### Page excerpt

-.-.-

The major advantage of our approach is the substantial reduction in the required sequencing reads to less than 10 millions, compared with hundreds of millions in previous studies, making the noninvasive detection of fetal large deletion/duplication closer to reality in clinical practices. Unlike previous studies, our study firstly developed a novel bioinformatics approach to identify deletion/duplication in fetus and then tested the efficiency of this approach by both computer simulations and real clinical data.

In many previous studies, the reference genome was divided into windows with constant length in window selection, which would lead to further RRN statistics bias. For example, in the case of 1-Mb overlapping window with constant length, in Chr1: 1–1 000 000, only 27.2% of SE50 simulated reads could be mapped uniquely into this region. As a comparison, the average level of unique mapping simulated reads in all windows was as high as ~90%. In this study, we divided the reference genome into observation windows with constant expected unique reads numbers instead of constant length. Thus, uncertainties caused by sequence and mapping strategy, such as reads length or repeat sequence, could be well considered to minimize the potential bias in different regions. Moreover, by adjusting the boundary, the expected unique reads number of each observation window would be equal, leading to a more centralized RRN in further statistics.

There also are limitations in this study, especially about the relative low resolution of our approach so that only large deletions/duplications could be detected. Decipher is one of the most well-known database of chromosomal imbalance and phenotype in humans, including 64 syndromes with various deletion/duplication in genome ranging from 0.02 to 16.97 Mb.[27] However, only three out of the 64 syndromes in the Decipher were associated with deletion/duplication larger than 10 Mb. According to our in silico data, at 10% cff-DNA concentration and 7M sequence reads, our simulated data showed that close to 100% of >10-Mb deletion/duplication could be successfully detected, and the detection power reduces rapidly with the decreasing size of deletion/duplication. Fortunately, the detection power of smaller mutations could be improved by increasing sequence reads as expected (Figure 3 and Table S1). At this moment, the simplest approach to increase the resolution of FCAPS to cover fetal micro deletion/duplication is to increase the sequencing depth. Further study in bioinformatics might enable the detection of smaller deletion/duplication without the need for high sequencing depth.

-.-.-

Saved entries:
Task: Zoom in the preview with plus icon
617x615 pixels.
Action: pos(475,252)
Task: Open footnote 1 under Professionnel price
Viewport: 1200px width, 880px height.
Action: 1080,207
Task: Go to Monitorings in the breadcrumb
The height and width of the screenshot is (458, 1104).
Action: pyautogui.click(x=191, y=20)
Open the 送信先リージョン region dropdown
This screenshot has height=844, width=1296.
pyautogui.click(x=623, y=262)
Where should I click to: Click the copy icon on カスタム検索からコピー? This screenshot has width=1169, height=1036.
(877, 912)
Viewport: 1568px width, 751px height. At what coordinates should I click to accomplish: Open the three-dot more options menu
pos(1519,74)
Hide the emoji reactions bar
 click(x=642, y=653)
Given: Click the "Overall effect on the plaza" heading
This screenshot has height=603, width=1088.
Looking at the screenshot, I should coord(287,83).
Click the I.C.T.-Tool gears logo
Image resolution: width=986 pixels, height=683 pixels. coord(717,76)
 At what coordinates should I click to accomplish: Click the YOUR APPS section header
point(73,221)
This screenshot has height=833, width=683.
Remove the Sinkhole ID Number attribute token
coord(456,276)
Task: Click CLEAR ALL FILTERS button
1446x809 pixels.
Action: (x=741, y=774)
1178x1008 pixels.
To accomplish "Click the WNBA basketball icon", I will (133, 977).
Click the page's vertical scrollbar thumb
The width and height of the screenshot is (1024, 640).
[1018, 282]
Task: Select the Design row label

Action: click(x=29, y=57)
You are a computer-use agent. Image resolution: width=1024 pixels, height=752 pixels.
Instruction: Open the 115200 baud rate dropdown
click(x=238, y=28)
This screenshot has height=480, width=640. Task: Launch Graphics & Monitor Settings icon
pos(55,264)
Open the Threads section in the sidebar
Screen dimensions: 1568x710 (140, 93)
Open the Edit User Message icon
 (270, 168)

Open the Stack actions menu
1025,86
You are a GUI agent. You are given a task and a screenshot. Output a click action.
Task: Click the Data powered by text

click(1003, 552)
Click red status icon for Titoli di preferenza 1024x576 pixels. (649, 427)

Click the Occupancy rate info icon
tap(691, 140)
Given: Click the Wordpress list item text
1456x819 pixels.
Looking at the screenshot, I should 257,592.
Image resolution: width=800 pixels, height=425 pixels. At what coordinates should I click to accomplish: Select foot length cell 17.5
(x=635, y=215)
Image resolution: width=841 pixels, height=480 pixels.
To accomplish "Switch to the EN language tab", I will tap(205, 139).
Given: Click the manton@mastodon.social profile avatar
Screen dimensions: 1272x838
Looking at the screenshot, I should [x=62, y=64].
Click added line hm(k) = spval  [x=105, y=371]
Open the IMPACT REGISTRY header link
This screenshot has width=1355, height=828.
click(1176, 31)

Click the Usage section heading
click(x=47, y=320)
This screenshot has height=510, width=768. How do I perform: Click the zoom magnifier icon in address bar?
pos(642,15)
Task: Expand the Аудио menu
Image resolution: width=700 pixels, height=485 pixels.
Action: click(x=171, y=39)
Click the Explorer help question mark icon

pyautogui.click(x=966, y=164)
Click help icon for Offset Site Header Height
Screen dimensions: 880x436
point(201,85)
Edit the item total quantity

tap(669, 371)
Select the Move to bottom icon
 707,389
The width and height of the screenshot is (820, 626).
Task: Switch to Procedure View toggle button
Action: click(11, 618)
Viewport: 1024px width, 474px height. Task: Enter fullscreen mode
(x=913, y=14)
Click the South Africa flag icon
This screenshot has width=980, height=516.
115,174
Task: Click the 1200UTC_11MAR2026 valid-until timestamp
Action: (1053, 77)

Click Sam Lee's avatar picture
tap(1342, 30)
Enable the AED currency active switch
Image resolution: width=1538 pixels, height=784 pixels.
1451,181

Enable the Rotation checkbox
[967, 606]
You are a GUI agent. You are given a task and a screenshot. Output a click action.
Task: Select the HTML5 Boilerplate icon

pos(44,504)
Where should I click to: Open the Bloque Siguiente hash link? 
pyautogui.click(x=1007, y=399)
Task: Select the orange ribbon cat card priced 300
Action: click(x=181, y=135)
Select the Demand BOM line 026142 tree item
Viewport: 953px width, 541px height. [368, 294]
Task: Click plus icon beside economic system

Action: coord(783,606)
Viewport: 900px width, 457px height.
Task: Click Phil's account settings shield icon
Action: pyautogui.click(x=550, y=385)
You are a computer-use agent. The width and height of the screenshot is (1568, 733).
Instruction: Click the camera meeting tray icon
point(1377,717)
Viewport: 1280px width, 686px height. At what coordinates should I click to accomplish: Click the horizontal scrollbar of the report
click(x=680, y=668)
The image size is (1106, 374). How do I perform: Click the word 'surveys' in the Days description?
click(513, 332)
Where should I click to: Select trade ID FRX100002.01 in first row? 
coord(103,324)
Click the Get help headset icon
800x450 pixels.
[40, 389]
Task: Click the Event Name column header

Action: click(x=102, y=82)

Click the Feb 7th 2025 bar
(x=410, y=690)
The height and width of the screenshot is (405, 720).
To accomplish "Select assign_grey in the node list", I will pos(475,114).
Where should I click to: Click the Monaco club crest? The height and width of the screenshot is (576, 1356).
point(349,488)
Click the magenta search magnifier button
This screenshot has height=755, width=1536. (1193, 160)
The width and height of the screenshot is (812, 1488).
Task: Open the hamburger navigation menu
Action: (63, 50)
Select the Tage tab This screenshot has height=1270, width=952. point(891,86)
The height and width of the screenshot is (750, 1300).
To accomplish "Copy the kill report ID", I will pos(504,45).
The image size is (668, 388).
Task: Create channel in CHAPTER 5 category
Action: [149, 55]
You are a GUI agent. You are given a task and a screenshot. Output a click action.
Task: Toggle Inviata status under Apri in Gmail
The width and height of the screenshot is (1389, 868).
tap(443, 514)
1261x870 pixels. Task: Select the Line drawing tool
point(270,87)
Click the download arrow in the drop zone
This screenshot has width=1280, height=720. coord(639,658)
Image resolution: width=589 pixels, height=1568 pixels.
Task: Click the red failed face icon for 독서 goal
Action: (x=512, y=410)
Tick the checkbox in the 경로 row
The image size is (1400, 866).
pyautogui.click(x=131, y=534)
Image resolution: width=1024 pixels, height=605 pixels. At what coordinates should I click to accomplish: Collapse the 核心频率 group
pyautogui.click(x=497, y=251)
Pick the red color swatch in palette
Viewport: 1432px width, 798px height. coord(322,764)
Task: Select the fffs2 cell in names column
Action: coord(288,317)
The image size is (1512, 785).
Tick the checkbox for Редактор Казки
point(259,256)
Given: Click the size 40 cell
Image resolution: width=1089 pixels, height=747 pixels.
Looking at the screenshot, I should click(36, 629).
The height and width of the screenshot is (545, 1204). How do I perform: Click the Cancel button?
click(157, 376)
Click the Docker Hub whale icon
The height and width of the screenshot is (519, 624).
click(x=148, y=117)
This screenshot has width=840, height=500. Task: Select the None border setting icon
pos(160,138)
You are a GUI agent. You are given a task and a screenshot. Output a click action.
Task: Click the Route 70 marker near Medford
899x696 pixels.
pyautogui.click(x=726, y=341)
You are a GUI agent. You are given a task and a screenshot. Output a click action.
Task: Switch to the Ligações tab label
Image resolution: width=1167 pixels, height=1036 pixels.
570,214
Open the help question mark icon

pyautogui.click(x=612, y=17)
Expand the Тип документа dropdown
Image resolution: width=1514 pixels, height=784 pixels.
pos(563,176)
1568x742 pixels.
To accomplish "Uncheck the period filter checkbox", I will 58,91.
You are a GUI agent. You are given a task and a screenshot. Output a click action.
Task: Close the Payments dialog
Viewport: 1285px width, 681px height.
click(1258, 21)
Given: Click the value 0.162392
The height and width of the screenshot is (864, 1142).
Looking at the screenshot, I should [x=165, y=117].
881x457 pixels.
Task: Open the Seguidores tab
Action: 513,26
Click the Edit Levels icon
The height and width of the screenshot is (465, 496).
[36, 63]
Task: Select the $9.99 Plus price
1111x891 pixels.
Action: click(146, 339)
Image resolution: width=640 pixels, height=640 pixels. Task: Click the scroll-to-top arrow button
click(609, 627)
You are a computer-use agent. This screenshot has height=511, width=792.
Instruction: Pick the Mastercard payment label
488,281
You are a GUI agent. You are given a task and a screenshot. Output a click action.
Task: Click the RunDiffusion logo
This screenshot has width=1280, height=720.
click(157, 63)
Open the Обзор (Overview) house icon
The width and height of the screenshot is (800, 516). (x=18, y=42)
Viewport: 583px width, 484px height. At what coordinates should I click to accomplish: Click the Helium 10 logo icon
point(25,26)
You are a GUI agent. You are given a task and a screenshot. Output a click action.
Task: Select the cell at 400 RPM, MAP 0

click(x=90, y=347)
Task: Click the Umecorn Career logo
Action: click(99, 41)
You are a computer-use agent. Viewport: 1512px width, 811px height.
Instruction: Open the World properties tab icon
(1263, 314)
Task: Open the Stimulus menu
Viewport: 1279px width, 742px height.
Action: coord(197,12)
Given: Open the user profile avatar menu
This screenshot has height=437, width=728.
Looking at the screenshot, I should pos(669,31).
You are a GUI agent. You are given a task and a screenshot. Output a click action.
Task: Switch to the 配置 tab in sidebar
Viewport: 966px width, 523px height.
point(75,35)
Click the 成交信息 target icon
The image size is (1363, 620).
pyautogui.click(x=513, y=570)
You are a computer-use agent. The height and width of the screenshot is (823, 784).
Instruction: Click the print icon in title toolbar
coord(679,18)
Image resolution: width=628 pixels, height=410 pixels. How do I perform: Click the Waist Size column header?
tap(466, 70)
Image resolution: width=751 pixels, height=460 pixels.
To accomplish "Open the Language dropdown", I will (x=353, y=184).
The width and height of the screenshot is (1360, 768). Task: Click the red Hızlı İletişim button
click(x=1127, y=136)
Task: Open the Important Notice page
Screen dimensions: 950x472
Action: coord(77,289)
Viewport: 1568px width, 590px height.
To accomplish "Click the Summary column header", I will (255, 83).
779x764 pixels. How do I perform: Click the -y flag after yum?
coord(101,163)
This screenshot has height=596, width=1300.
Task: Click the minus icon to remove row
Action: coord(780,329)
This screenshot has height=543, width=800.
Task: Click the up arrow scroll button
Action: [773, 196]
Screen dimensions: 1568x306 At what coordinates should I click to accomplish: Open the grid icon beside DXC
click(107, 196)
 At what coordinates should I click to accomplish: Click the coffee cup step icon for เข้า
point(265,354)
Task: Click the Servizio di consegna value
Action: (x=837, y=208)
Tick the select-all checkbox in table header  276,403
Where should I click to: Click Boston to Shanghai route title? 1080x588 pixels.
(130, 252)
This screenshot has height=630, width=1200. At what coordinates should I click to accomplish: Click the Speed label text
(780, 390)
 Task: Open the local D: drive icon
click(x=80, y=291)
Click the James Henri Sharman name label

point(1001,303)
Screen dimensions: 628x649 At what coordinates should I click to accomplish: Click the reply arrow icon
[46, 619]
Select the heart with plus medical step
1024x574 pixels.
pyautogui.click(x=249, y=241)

-.-.-

### Work instruction 1
Answer each question using the excerpt on fetal deletion/duplication detection.
(a) To what number were the required sequencing reads reduced?
(b) In the constant-length window Chr1: 1–1 000 000, what percentage of SE50 simulated reads could be mapped uniquely?
(c) How many of the 64 syndromes in Decipher were associated with deletion/duplication larger than 10 Mb?
### Work instruction 2
In the excerpt on fetal deletion/duplication detection, rewrite the paragraph beginning "In many previous studies" as a short list that keeps its main facts.
### Work instruction 3
For each statement, say whether it agrees with the excerpt on fetal deletion/duplication detection. Answer yes or no and quote the deciding words.
(a) This study divided the reference genome into observation windows of constant length.
(b) Decipher includes 64 syndromes.
(c) Increasing sequence reads could improve the detection power of smaller mutations.
The records bear no relation to the excerpt on fetal deletion/duplication detection.

### Task solution 1
(a) Less than 10 millions.
(b) 27.2%.
(c) Three.

### Task solution 2
- Previous studies often divided the reference genome into windows of constant length, which could lead to further RRN statistics bias.
- For example, with a 1-Mb overlapping window of constant length, only 27.2% of SE50 simulated reads mapped uniquely in Chr1: 1–1 000 000, against an average of about 90% across all windows.
- This study instead divided the genome into observation windows with constant expected unique reads numbers.
- This approach takes into account uncertainties from sequence and mapping strategy, such as reads length or repeat sequence, minimizing potential bias across regions.
- Adjusting the boundaries makes the expected unique reads number equal in each window, producing a more centralized RRN.

### Task solution 3
(a) No: "we divided the reference genome into observation windows with constant expected unique reads numbers instead of constant length."
(b) Yes: "including 64 syndromes with various deletion/duplication in genome ranging from 0.02 to 16.97 Mb."
(c) Yes: "the detection power of smaller mutations could be improved by increasing sequence reads as expected"